Hi Eugene,
Do you work in a Windows environemnt with AD as kdc ? I have a new
method in my squid 3.4 patch (see squid dev list) which uses the Group
Information MS is putting in the ticket. This would eliminate the ldap
lookup completely.
Markus
"Eugene M. Zheganin" <eugene@xxxxxxxxx> wrote in message
news:5225DD87.7060907@xxxxxxxxx...
Hi.
I moved almost all of my squid to authentication schemes using
ext_kerberos_ldap_group_acl, and, though they do work OK, I'm not
entirely happy with their performance. ext_ldap_group_acl is like speed
of light fast comparing to ext_kerberos_ldap_group_acl.
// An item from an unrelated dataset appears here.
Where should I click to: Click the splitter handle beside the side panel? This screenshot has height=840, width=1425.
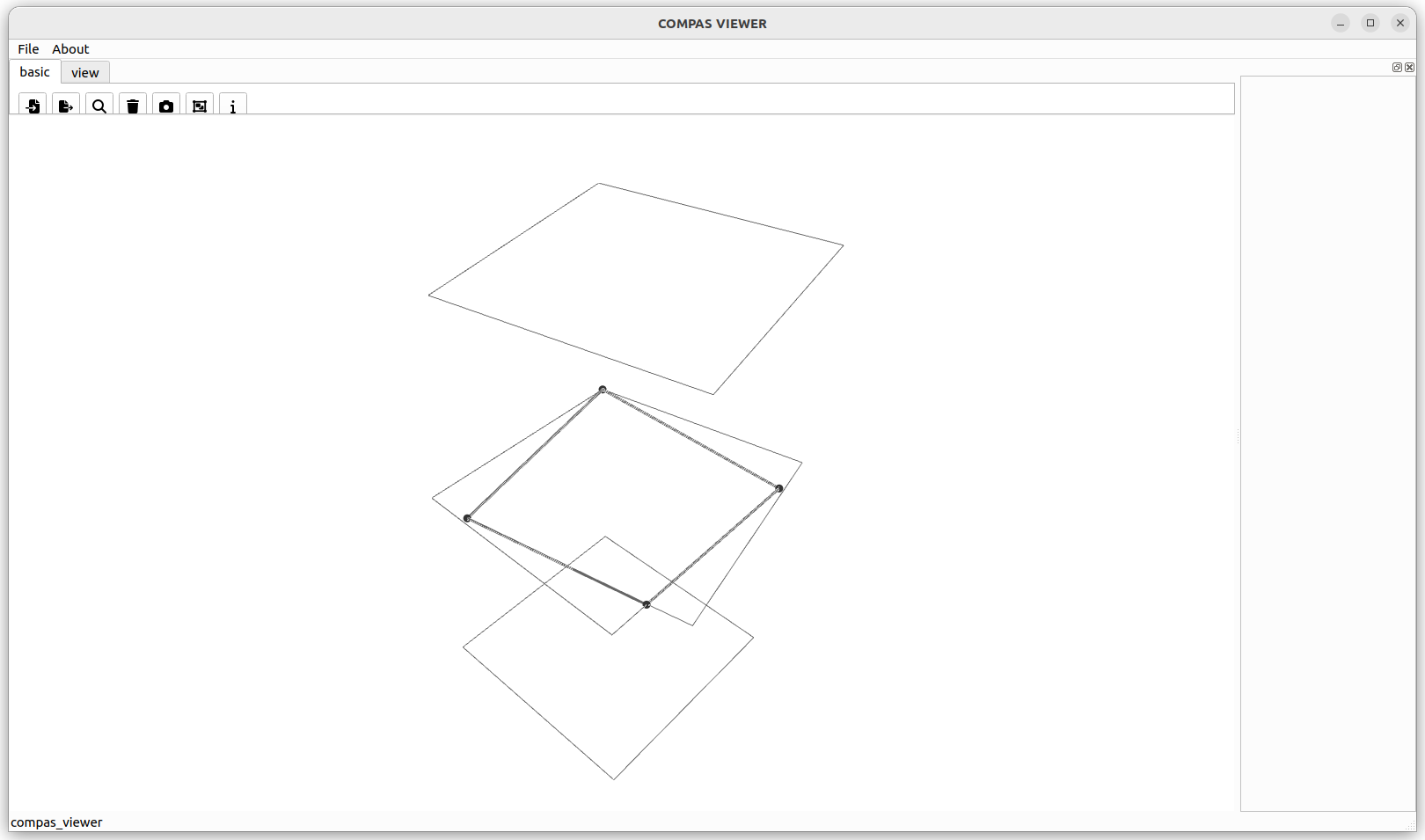pos(1238,436)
The most lag
(around 0.5 sec) happens, from my observation, between these two lines:
[...]
support_krb5.cc(267): pid=53166 :2013/09/03 18:52:45|
kerberos_ldap_group: DEBUG: Got principal name
HTTP/proxy1.norma.com@xxxxxxxxx
support_krb5.cc(311): pid=53166 :2013/09/03 18:52:46|
kerberos_ldap_group: DEBUG: Stored credentials
[...]
Is there any way to speed this up ? I've reread the documentation, but
without result. Is there any cache that could be used ?
I understand that kerberos group helper is way more complicated than the
pure ldap one, but still, having this pause on each group membership
checking is sad.
Thanks.
Eugene.